Die Gondel hat um zehn vor elf das letzte mal Leute nach oben mitgenommen, darum gegen elf natürlich standesgemäß an der Heckklappentheke etwas Aprés Ski
Nach einer etwas kurzen Nacht machten wir uns auf den Weg zur Parsennbahn, frohen Mutes stapfen wir durch die Davoser Winterwelt.
Oben sieht es deutlich besser aus. Rapid, Totalp, Furka, Gruobenalp und die Piste von Joch nach Obersäss sind toll zu fahren, gut präpariert und dank etwas Neuschnee in der Woche sind die Berge oben immerhin leicht geschminkt. Von Obersäss nach Schifer ist zwar nicht mehr gesperrt aber offiziell auch nicht als offen kommuniziert. Natürlich fahren wir es dreimal obwohl es sauhart, knollig, eisig und extrem ruppig zu fahren ist. Macht aber trotzdem irgendwie Laune.
Furka Bergstation
Viel los auf der Totalppiste
Aus dem Rapidlift
Nachdem wir es den ganzen Tag oben gut krachen lassen haben entschlossen wir uns die nicht mehr abgesperrte aber nicht geöffnete und auch nicht präparierte Talabfahrt nach Davos hinunter zu wagen. Bis zu den ersten Häusern besser als Schifer, ab da Eisklumpen und dann am Ende ein komplett schneefreier Schlusshang. Hat sich gelohnt und allemal besser als mit der Bahn abzufahren
Dann: Kasten leeren, schlafen, Auto packen, auschecken und ab aufs Jakobshorn.
Alle Pisten bis auf die 2 (Bräma Mittel) offen und meistens gut zu fahren.

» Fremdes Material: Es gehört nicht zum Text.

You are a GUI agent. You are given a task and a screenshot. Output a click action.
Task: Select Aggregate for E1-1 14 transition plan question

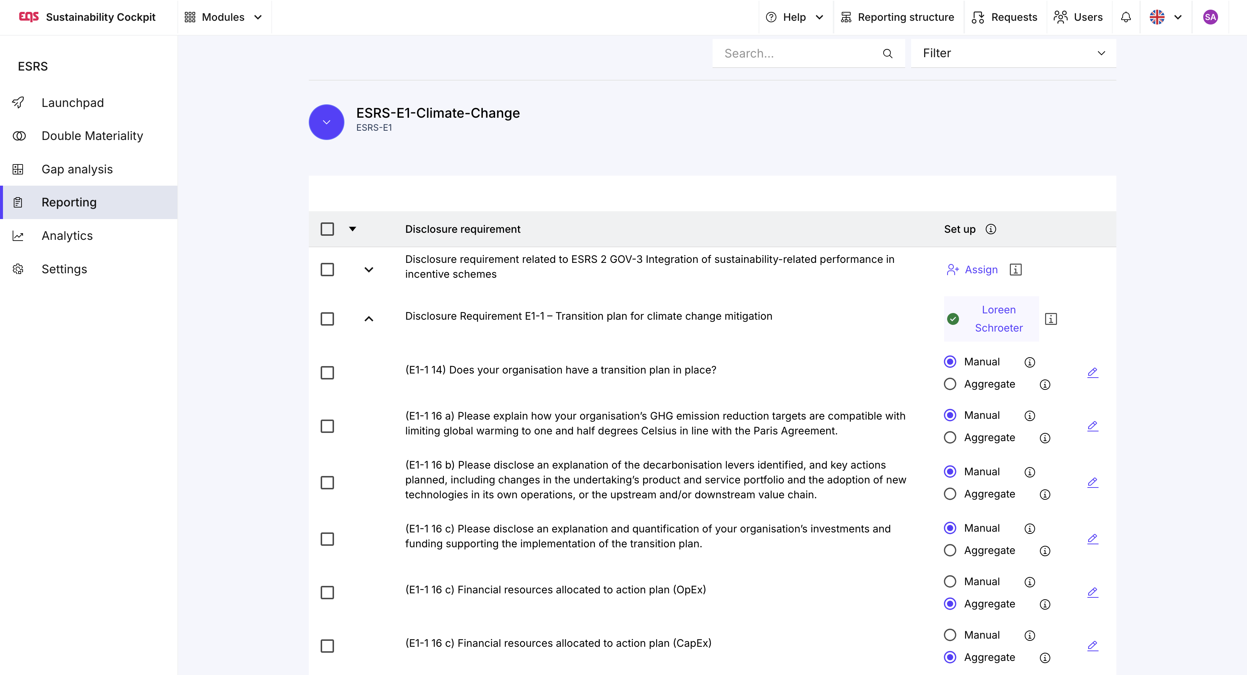click(x=950, y=384)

Zum nachmittag hin wurde alles sehr sulzig und gefühlt Zwanzig Grad auf dem Gipfel. Aber alles spaßig von blau bis schwarz. Morgens Jatzpiste, dann mit der Sonne immer weiter rüber bis zum Bräma, und wieder zurück. Am besten waren wohl die schwarze 7 und die rote direkt auf der anderen Seite vom selben Lift.
Am Ende Talabfahrt, ordentlich weich keine Steine, schmal aber gut zu fahren.
Noch ein paar Fotos chronologisch morgens nach abends:
Aussicht von überm Brämajet
Interessanter Weise sind wirklich viele Menschen ab 15:00 mit den Gondeln zurück ins Tal gefahren, sodass wir um vier die Pisten für uns allein hatten und die Talabfahrt zur Privatabfahrt wurde.
Fazit:
Super Wochenende, weniger Leute als erwartet, und quasi keine Wartezeiten an irgendwelchen Listen, bessere Pistenverhältnisse wie erwartet und insgesam einfach jede Menge Spaß.